▶ _AIM OF THE EXERCISE_: Find the lines in the listing below that include the word "input", and report how many there are, with nothing more.

▶ _RECORDED INFORMATION_:
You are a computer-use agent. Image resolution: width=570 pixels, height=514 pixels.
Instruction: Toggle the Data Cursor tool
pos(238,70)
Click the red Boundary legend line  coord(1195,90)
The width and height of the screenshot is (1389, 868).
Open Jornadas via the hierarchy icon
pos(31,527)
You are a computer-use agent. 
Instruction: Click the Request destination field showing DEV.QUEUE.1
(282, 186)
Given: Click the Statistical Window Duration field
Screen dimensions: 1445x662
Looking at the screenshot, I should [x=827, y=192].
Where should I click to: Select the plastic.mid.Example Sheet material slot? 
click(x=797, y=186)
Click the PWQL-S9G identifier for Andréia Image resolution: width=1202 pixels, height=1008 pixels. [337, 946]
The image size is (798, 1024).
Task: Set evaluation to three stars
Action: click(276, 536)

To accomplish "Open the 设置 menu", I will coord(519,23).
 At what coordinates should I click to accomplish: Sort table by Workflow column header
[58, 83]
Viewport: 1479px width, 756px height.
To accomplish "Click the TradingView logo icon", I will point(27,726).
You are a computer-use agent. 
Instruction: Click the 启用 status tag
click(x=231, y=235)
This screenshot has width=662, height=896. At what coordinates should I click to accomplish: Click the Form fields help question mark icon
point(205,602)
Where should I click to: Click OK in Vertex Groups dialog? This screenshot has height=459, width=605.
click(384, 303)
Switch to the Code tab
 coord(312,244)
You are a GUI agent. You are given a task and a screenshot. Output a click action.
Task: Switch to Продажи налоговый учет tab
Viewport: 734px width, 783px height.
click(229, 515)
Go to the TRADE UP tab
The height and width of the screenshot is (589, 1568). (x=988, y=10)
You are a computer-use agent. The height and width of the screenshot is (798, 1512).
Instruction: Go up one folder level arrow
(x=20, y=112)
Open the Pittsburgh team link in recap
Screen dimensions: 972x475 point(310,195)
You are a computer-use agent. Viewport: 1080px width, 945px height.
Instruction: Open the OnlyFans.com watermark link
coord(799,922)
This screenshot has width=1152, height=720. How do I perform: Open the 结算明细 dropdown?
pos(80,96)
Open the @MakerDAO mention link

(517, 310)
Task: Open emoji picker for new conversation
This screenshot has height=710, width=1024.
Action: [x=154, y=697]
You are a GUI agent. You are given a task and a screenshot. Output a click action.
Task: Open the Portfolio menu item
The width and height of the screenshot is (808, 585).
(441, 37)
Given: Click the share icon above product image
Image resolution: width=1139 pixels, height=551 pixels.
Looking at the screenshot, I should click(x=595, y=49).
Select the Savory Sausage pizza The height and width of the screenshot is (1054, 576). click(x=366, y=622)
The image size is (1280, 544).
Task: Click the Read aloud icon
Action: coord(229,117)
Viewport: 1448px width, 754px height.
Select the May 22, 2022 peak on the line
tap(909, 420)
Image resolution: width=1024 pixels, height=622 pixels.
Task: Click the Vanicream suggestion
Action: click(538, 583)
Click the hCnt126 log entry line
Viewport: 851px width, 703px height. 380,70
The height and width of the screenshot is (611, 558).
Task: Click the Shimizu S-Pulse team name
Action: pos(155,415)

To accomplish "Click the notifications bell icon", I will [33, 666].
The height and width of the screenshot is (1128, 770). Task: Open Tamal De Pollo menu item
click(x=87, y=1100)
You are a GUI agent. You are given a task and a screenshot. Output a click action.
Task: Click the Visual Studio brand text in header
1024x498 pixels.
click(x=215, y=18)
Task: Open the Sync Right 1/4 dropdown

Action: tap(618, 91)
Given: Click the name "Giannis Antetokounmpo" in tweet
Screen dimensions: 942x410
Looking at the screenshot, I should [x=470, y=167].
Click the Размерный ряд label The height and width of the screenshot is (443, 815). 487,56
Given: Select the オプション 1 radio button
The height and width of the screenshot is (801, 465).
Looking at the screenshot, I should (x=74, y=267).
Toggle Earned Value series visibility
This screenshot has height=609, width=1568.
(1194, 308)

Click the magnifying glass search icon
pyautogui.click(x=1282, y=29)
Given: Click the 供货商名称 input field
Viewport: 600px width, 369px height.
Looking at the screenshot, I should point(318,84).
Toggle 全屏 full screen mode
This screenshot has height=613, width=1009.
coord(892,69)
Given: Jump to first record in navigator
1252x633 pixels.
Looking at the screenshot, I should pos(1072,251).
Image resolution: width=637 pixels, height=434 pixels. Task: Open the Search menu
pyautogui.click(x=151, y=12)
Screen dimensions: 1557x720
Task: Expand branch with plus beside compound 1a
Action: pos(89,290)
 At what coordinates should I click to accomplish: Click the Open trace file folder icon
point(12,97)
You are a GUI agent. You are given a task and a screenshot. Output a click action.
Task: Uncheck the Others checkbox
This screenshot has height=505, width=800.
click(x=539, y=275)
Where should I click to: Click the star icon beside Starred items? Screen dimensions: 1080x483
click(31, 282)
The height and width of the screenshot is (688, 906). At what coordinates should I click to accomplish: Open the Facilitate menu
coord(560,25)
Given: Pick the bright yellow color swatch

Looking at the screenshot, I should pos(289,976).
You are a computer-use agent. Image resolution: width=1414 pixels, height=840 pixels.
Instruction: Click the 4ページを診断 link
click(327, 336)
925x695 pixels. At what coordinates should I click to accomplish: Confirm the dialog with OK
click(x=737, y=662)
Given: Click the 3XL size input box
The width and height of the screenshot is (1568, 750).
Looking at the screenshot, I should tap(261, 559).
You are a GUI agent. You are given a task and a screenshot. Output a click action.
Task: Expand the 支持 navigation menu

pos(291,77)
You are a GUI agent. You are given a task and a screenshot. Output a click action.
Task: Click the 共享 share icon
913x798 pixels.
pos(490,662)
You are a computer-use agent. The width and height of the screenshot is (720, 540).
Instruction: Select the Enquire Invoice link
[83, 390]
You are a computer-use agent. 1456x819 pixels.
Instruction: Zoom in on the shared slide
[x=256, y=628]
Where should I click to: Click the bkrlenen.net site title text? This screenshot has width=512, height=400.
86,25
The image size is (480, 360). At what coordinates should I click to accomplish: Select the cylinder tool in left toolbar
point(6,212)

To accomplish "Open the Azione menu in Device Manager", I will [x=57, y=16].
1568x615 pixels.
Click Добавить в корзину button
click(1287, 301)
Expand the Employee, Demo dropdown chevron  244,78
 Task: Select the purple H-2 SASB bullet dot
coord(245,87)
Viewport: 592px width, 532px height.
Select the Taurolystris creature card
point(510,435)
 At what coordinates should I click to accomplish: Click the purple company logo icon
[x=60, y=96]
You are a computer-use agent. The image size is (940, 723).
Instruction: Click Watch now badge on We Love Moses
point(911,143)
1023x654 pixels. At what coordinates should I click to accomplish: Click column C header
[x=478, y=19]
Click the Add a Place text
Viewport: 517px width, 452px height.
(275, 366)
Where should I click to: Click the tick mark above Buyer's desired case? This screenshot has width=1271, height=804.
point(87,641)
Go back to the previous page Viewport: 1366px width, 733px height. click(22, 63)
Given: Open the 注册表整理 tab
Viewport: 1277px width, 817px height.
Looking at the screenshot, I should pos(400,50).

▶ _ANSWER TO THIS EXERCISE_: 2